What’s more, older people are now topping up pensions by doing a few hours a week stacking shelves or operating the tills at the supermarket. Sprinkle in the effect of a tougher benefits regime and below inflation rises in public sector pay and there you have it: an expanding but more casualised workforce.
But this does not entirely square with strong consumer spending. It is possible that raising the tax-free personal income tax allowance to £10,000 has been a factor, because people have come off benefits and into jobs that are not liable to income tax. They are better off than they were but not enough to be making a difference to the taxman.
However, for this to be a completely convincing argument, the state finances would still be benefitting from a rise in national insurance contributions. These are payable on earnings more than £153 a week (or about £7,500 a year). But the latest official data shows national insurance contributions were actually slightly lower in the three months to June 2014 than in the three months to June 2013.
So either the jobs that are being created are so low paid that they are not subject to either income tax or national insurance, or something else is going on. That something could be that people on benefits are doing some informal paid work but not declaring it to the taxmanbecause they lose almost as much in benefits as they gain from working. And that the new army of self-employed handymen, management consultants and child minders are not declaring all they earn to HMRC.
Of course, this is mere conjecture. Discovering how much paid for economic activity goes unrecorded because people hide it from the taxman is notoriously difficult. The most recent estimates suggest UK output would be just 10% higher were all the cash-in-hand jobs declared to HMRC.
A book published by the free-market Institute for Economic Affairs last year concluded that the size of the shadow economy had increased in the UK since 2007, although it is far less significant than in most other European countries.
But it is conceivable that Britain is becoming Del Boy Nation: doing a bit of ducking and diving, trying to keep one step ahead of the revenue. That would help explain why consumer spending is rising more rapidly than wages, and why VAT receipts are growing slightly more strongly than income tax receipts.
Let’s assume for a moment that there is more informal activity going on. What should the government response be? One option would be to employ more tax inspectors and launch a crackdown on evasion. That, though, would be an uphill struggle. The number of tax inspectors is small. Low-level evasion is large.
An alternative would be to encourage those working in the informal economy to join the formal economy. The impediment to that is a tax and benefits system that is hugely complex, means-tested and discourages those working less than full-time on low earnings from working longer hours (at least officially).
One radical suggestion is for everybody to receive a citizen’s income. Under this scheme, waged and unwaged, children and adults, the working aged and pensioner, rich and poor alike would receive the same basic income financed by the phasing out of virtually every tax relief and allowance. Those on benefits would not face high marginal tax rates if they took a job, but merely pay PAYE at the current standard rate of 20% on every pound they earned. Those working 20 hours a week on the minimum wage could work 40 hours a week without losing more than 50% of their extra earnings in lost tax credits.

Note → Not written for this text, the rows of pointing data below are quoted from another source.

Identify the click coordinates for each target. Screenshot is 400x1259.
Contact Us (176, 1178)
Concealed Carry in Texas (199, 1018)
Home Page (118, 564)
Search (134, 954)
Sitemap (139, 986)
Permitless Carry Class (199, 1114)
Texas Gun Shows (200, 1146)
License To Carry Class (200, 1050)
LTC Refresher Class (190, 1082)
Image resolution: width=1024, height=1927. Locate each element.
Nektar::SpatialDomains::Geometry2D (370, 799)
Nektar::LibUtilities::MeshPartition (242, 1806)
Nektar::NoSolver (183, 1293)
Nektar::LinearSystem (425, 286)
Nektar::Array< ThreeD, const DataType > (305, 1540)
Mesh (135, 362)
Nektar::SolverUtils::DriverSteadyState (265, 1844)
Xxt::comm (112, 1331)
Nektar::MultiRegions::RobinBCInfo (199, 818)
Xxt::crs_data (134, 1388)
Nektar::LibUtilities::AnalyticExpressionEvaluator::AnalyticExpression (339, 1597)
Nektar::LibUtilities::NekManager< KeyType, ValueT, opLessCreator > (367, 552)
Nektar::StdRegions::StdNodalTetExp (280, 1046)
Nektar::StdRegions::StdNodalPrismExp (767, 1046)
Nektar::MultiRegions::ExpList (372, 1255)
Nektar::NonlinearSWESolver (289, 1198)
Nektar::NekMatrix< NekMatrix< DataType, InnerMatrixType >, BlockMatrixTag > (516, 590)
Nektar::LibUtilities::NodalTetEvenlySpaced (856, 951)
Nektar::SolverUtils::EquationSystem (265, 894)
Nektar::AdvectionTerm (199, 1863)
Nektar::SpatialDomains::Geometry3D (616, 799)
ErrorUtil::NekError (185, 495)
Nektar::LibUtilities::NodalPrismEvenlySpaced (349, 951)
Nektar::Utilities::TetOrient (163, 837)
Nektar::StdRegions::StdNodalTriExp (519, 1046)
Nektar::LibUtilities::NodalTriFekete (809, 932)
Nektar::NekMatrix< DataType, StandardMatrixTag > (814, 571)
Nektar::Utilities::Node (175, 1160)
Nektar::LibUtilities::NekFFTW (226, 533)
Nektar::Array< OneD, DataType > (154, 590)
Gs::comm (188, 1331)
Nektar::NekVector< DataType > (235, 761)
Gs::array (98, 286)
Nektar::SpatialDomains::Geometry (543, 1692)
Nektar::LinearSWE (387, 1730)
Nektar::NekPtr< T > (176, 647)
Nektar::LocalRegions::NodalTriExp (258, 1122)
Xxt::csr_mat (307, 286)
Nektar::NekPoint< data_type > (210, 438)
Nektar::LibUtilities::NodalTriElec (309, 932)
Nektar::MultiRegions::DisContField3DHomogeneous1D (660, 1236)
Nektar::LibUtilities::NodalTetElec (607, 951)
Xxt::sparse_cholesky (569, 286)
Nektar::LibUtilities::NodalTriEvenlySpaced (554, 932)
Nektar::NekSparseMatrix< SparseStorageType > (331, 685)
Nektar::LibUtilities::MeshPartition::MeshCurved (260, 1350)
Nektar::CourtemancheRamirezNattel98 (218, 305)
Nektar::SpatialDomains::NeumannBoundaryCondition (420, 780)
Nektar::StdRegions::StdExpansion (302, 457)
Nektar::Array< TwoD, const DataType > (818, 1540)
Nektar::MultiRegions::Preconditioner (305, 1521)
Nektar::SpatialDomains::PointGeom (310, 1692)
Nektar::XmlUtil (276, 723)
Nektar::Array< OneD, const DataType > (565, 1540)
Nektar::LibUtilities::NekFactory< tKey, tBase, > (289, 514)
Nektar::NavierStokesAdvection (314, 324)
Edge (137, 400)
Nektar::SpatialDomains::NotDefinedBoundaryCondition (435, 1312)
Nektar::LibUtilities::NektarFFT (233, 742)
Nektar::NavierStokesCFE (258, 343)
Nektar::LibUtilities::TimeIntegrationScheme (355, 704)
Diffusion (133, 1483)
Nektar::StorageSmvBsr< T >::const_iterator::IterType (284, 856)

There would be other advantages from such a system. First, it would be universal and hence avoid the stigma attached to benefits. Secondly, people taking a job or starting a business would have the security of knowing that they would still have their citizen’s income if the venture did not work out.
Concerns that a citizen’s income would encourage the idle to sit at home all day watching daytime TV do not appear to be supported by evidence from pilot schemes in other countries. Even so, there would be cases where this did happen and they would doubtless be highlighted as an example of a something-for-nothing culture. Other drawbacks include the failure so far to construct a citizen’s income that obviates the need for housing benefit, and the political difficulty in persuading voters that a millionaire should be getting the same citizen’s income as a milkman.
So far support for a citizen’s income is limited to the Green party, although the government’s switch to a flat-rate state pension is a step in that direction. The truth is that no tax and benefit system is perfect. But the one we have is costly, bureaucratic, ineffective – and ripe for reform.